The problem: From the records below, work out how many lines contain "Open". Reply with that number alone.

Recorded data:

= Beginning of Section =

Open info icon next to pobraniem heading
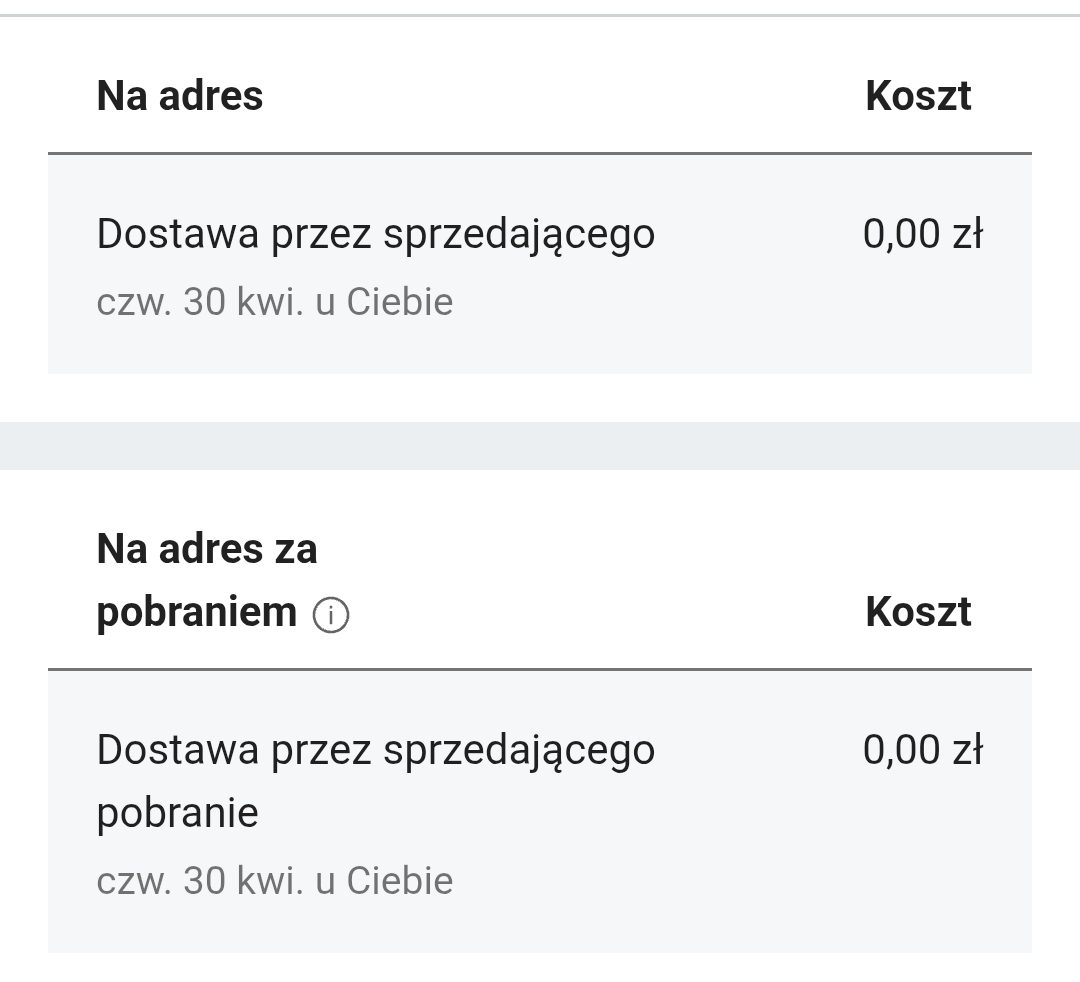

= End of Section =
= Beginning of Section =

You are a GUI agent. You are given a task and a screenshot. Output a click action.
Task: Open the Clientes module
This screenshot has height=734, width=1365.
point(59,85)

= End of Section =

Exercise response: 2